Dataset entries
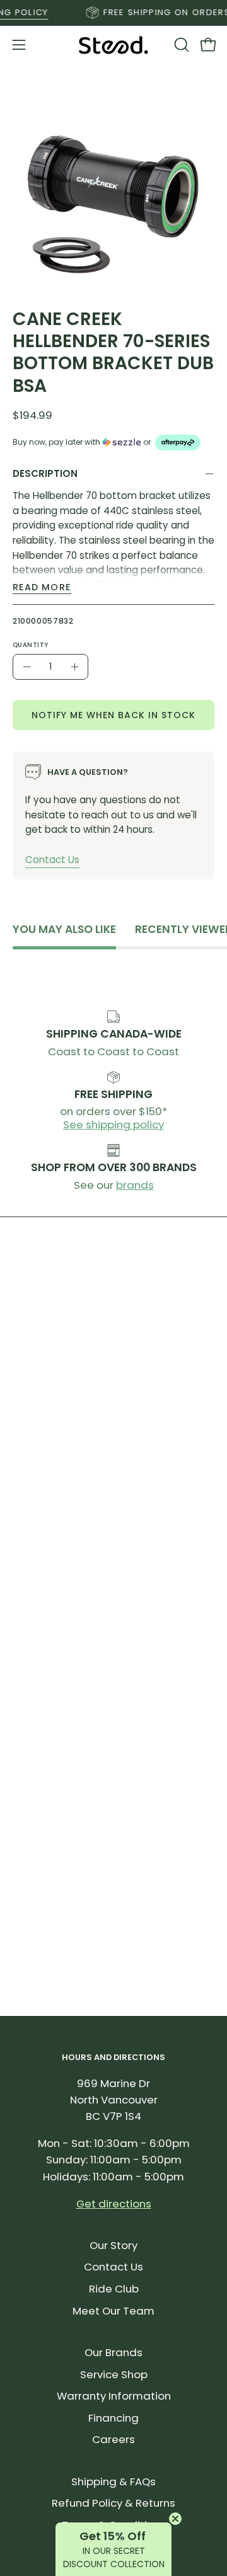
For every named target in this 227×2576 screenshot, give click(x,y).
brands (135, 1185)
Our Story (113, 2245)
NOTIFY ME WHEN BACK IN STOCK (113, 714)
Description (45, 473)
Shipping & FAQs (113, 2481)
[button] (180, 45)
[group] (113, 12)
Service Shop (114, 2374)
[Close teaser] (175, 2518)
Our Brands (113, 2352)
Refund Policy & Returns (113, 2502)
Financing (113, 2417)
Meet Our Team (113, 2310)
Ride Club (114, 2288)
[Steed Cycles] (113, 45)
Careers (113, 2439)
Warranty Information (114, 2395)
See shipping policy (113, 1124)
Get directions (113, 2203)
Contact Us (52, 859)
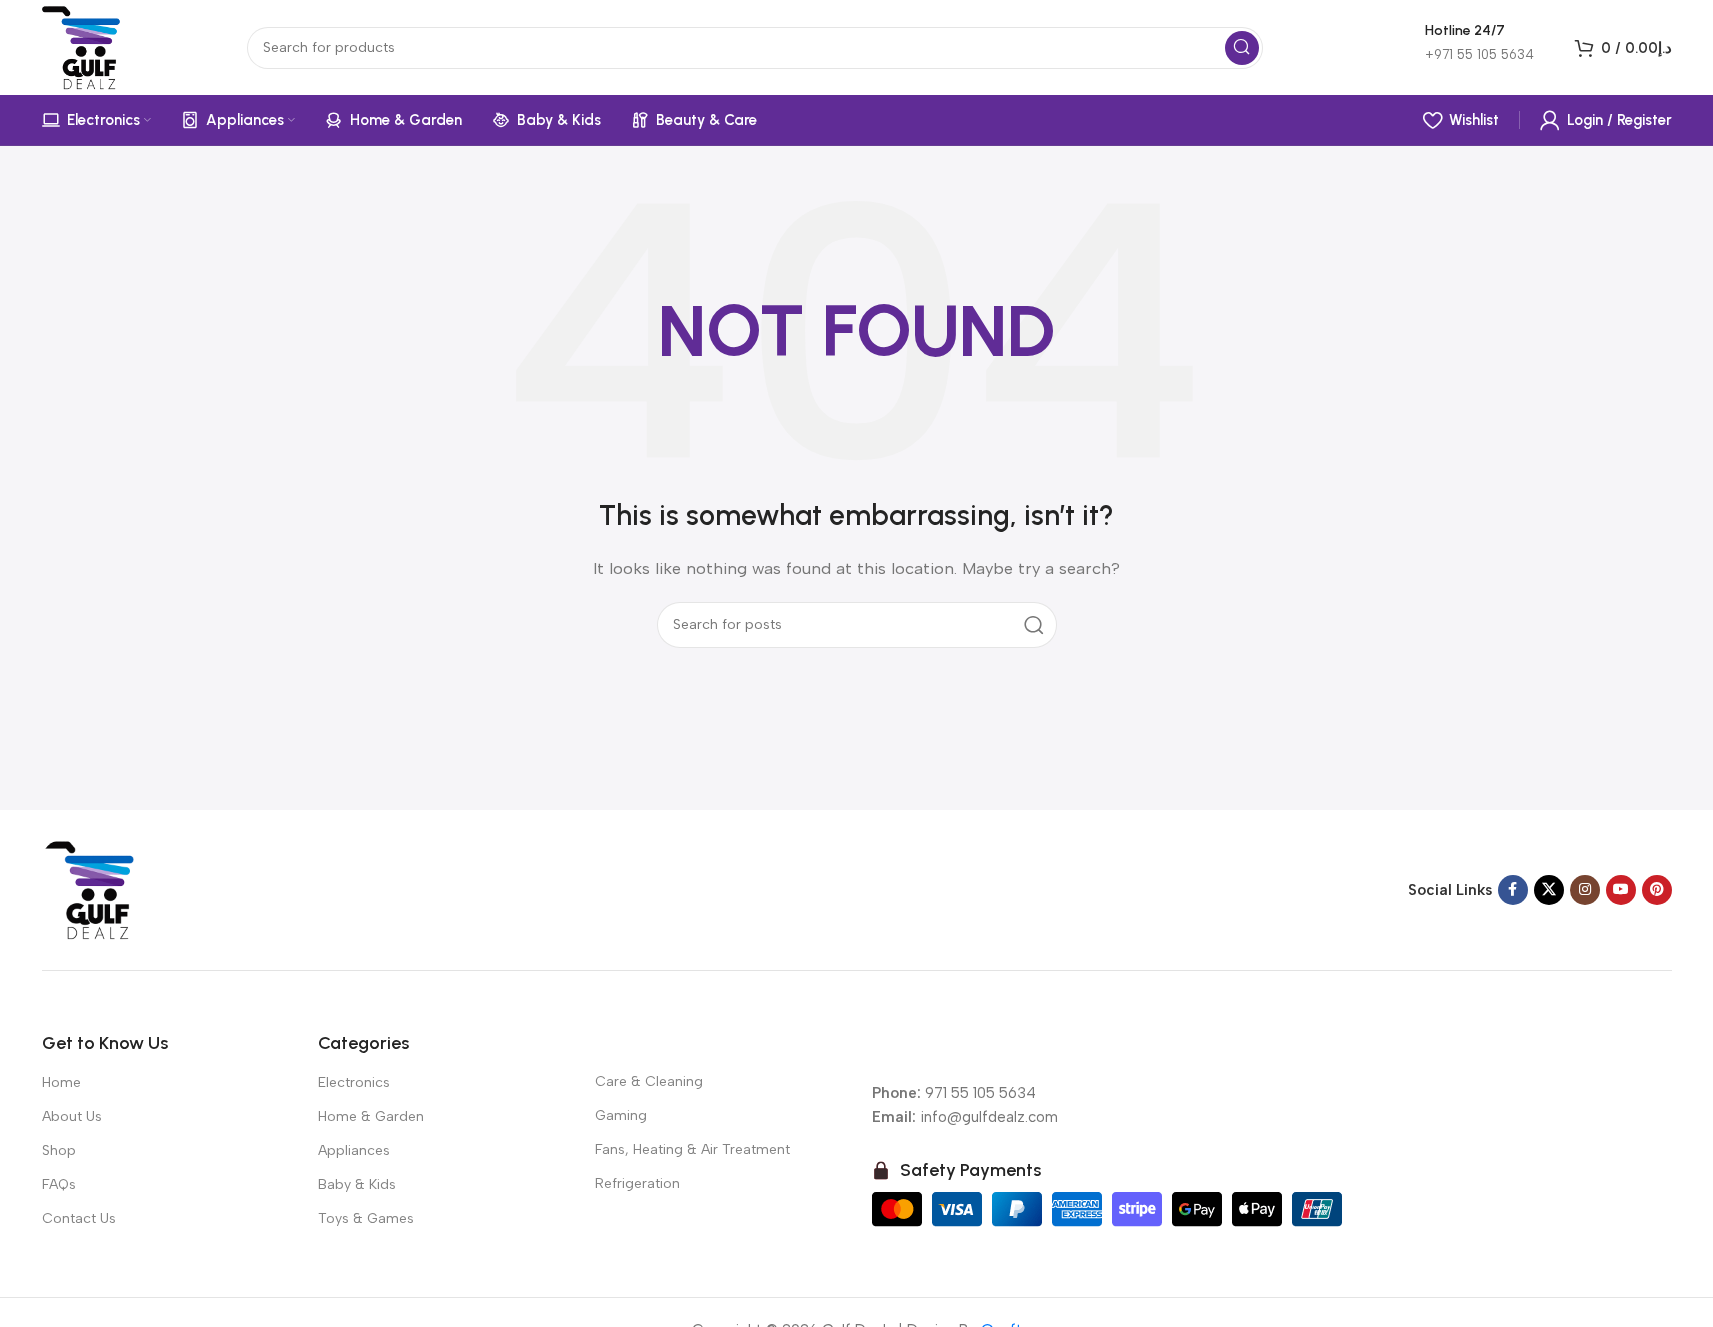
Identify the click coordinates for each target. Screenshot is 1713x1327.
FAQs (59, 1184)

*Required work*: Beginning with the line that contains "See shipping policy (113, 1124)" in the data above, please copy each line exactly until the last line, both ends included, skipping any pictures.

*Output of the task*:
See shipping policy (113, 1124)
Get directions (113, 2203)
Contact Us (52, 859)
Identify the click coordinates for each target. Screenshot is 1713x1327.
FAQs (59, 1184)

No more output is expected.